Neste contexto, a americana decidiu entrar com um processo contra a família, que obrigou o suspeito a fazer um teste de DNA. O resultado atestou, com 99,9% de certeza, que ele era seu pai. O dado, finalmente, pôde ser utilizado como evidência no tribunal, que deu caso ganho para Kara. Ela descobriu, posteriormente, que apenas neste dia seu pai biológico ficou sabendo da história toda.
“Se estavam com medo que eu buscasse direitos de herança, foi exatamente a pressão que fizeram para levar o caso ao tribunal que me deu esses direitos. Mas esse nunca foi meu objetivo”, diz Kara. Mesmo assim, o caso abriu precedentes para outros descendentes vasculharem seu passado, com a possibilidade de reivindicar herança e cidadania sul coreana.
Com ajuda da mídia, ela pressionou a família para um encontro com esse sul-coreano misterioso, de 85 anos. Foi assim que, em 15 de junho, Kara se reuniu com seu recém-descoberto pai – de óculos escuros e chapéu –, acompanhado por um advogado, um tradutor e dois guarda-costas. Areunião durou apenas 10 minutos e o pai não quis saber da filha, nem fornecer o nome da mãe biológica. Alegou apenas que não tinha nada a ver com a história.
“Primeiro, pensei que todo esse esforço, trauma e lágrimas tinham sido para nada. Mas não quero que ninguém mais tenha que passar pelo que eu passei, tive que fazer tudo sozinha”, explica Kara.
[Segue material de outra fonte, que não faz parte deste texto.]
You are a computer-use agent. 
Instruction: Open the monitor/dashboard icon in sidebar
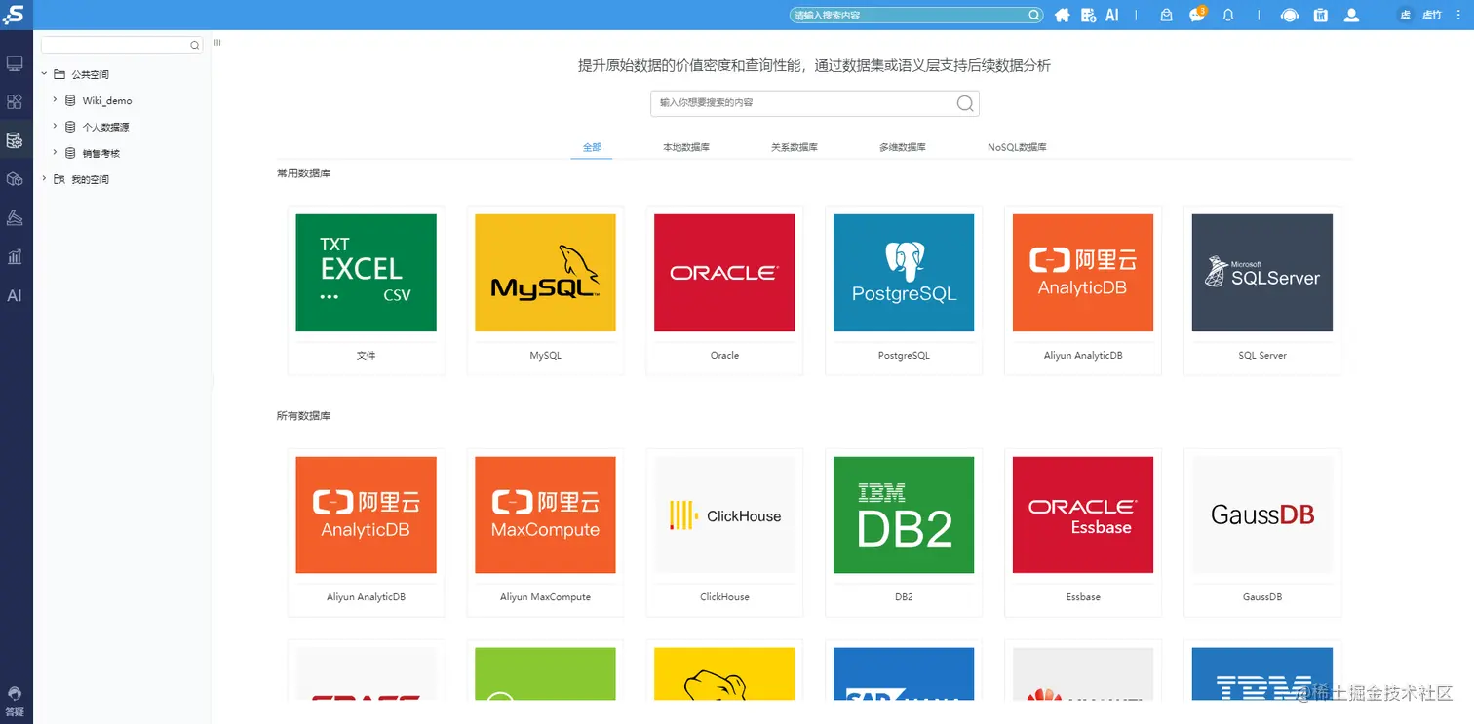[x=15, y=62]
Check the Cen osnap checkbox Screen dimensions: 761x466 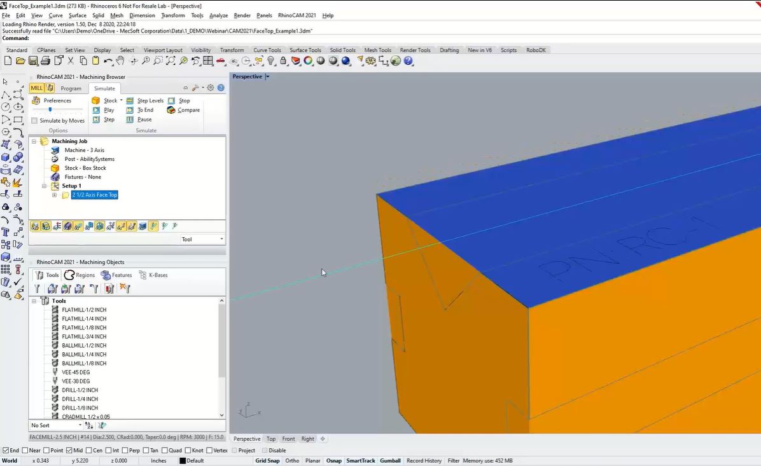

Ela completa: “Fico feliz de poder compartilhar minha história, espero que gere mudanças nas leis em vigor para proteger o direito fundamental de saber nossas origens”. Segundo a americana, não é incoerente que uma pessoa seja feliz com a família adotiva e, mesmo assim, queira conhecer a biológica.
Agora, sua única esperança de encontrar a mãe biológica recai sobre os ombros dessa figura desconhecida. Ao sair do tribunal, Kara perguntou às câmeras: “Mãe, você reconhece meu rosto?”